Exactly as written, transcribe the data that follows.

##############################

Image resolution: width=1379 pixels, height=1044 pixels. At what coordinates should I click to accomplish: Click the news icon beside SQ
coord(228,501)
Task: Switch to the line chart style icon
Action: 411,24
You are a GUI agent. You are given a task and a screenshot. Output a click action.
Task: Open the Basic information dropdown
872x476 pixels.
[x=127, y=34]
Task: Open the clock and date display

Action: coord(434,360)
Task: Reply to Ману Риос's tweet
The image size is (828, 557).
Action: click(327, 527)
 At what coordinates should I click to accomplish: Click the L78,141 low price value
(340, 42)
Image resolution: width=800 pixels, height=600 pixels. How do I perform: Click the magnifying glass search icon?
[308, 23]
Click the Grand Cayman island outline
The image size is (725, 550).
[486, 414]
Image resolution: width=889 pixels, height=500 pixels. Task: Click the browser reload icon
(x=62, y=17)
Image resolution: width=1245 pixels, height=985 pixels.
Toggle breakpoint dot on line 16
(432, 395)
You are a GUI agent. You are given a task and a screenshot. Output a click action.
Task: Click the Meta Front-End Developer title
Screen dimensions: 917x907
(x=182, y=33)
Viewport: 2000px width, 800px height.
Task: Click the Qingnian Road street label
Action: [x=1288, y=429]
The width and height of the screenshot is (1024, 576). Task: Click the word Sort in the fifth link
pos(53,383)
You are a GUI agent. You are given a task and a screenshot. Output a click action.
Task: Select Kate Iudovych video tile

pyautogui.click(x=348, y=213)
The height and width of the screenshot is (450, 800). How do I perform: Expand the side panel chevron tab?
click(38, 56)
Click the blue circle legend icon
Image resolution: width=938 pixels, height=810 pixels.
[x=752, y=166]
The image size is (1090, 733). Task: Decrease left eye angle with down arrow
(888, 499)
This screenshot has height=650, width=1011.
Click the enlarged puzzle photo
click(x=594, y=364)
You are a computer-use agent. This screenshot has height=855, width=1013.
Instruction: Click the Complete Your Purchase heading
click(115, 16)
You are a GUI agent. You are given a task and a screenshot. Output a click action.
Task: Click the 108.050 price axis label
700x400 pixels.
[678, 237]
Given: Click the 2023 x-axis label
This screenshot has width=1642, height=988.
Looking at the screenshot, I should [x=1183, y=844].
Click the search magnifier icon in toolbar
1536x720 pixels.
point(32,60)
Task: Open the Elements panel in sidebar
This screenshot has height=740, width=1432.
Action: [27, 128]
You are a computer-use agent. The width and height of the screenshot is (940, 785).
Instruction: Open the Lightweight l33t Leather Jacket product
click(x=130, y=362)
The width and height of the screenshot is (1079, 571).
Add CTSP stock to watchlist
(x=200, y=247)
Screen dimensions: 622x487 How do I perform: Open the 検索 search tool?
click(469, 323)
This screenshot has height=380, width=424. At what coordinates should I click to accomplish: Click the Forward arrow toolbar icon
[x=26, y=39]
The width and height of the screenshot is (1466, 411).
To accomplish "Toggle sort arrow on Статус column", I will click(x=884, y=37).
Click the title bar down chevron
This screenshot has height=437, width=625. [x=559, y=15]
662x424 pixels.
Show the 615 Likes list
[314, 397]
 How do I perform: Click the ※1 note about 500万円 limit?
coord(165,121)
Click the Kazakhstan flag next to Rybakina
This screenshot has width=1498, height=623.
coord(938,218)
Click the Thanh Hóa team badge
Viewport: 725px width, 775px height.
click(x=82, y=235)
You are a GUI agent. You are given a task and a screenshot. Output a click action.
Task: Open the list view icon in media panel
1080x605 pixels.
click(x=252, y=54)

##############################

▸ **Written response**:
Image resolution: width=1379 pixels, height=1044 pixels. At what coordinates should I click to accomplish: Click the news icon beside SQ
coord(228,501)
Task: Switch to the line chart style icon
Action: 411,24
You are a GUI agent. You are given a task and a screenshot. Output a click action.
Task: Open the Basic information dropdown
872x476 pixels.
[x=127, y=34]
Task: Open the clock and date display

Action: coord(434,360)
Task: Reply to Ману Риос's tweet
The image size is (828, 557).
Action: click(327, 527)
 At what coordinates should I click to accomplish: Click the L78,141 low price value
(340, 42)
Image resolution: width=800 pixels, height=600 pixels. How do I perform: Click the magnifying glass search icon?
[308, 23]
Click the Grand Cayman island outline
The image size is (725, 550).
[486, 414]
Image resolution: width=889 pixels, height=500 pixels. Task: Click the browser reload icon
(x=62, y=17)
Image resolution: width=1245 pixels, height=985 pixels.
Toggle breakpoint dot on line 16
(432, 395)
You are a GUI agent. You are given a task and a screenshot. Output a click action.
Task: Click the Meta Front-End Developer title
Screen dimensions: 917x907
(x=182, y=33)
Viewport: 2000px width, 800px height.
Task: Click the Qingnian Road street label
Action: [x=1288, y=429]
The width and height of the screenshot is (1024, 576). Task: Click the word Sort in the fifth link
pos(53,383)
You are a GUI agent. You are given a task and a screenshot. Output a click action.
Task: Select Kate Iudovych video tile

pyautogui.click(x=348, y=213)
The height and width of the screenshot is (450, 800). How do I perform: Expand the side panel chevron tab?
click(38, 56)
Click the blue circle legend icon
Image resolution: width=938 pixels, height=810 pixels.
[x=752, y=166]
The image size is (1090, 733). Task: Decrease left eye angle with down arrow
(888, 499)
This screenshot has height=650, width=1011.
Click the enlarged puzzle photo
click(x=594, y=364)
You are a computer-use agent. This screenshot has height=855, width=1013.
Instruction: Click the Complete Your Purchase heading
click(115, 16)
You are a GUI agent. You are given a task and a screenshot. Output a click action.
Task: Click the 108.050 price axis label
700x400 pixels.
[678, 237]
Given: Click the 2023 x-axis label
This screenshot has width=1642, height=988.
Looking at the screenshot, I should [x=1183, y=844].
Click the search magnifier icon in toolbar
1536x720 pixels.
point(32,60)
Task: Open the Elements panel in sidebar
This screenshot has height=740, width=1432.
Action: [27, 128]
You are a computer-use agent. The width and height of the screenshot is (940, 785).
Instruction: Open the Lightweight l33t Leather Jacket product
click(x=130, y=362)
The width and height of the screenshot is (1079, 571).
Add CTSP stock to watchlist
(x=200, y=247)
Screen dimensions: 622x487 How do I perform: Open the 検索 search tool?
click(469, 323)
This screenshot has height=380, width=424. At what coordinates should I click to accomplish: Click the Forward arrow toolbar icon
[x=26, y=39]
The width and height of the screenshot is (1466, 411).
To accomplish "Toggle sort arrow on Статус column", I will click(x=884, y=37).
Click the title bar down chevron
This screenshot has height=437, width=625. [x=559, y=15]
662x424 pixels.
Show the 615 Likes list
[314, 397]
 How do I perform: Click the ※1 note about 500万円 limit?
coord(165,121)
Click the Kazakhstan flag next to Rybakina
This screenshot has width=1498, height=623.
coord(938,218)
Click the Thanh Hóa team badge
Viewport: 725px width, 775px height.
click(x=82, y=235)
You are a GUI agent. You are given a task and a screenshot. Output a click action.
Task: Open the list view icon in media panel
1080x605 pixels.
click(x=252, y=54)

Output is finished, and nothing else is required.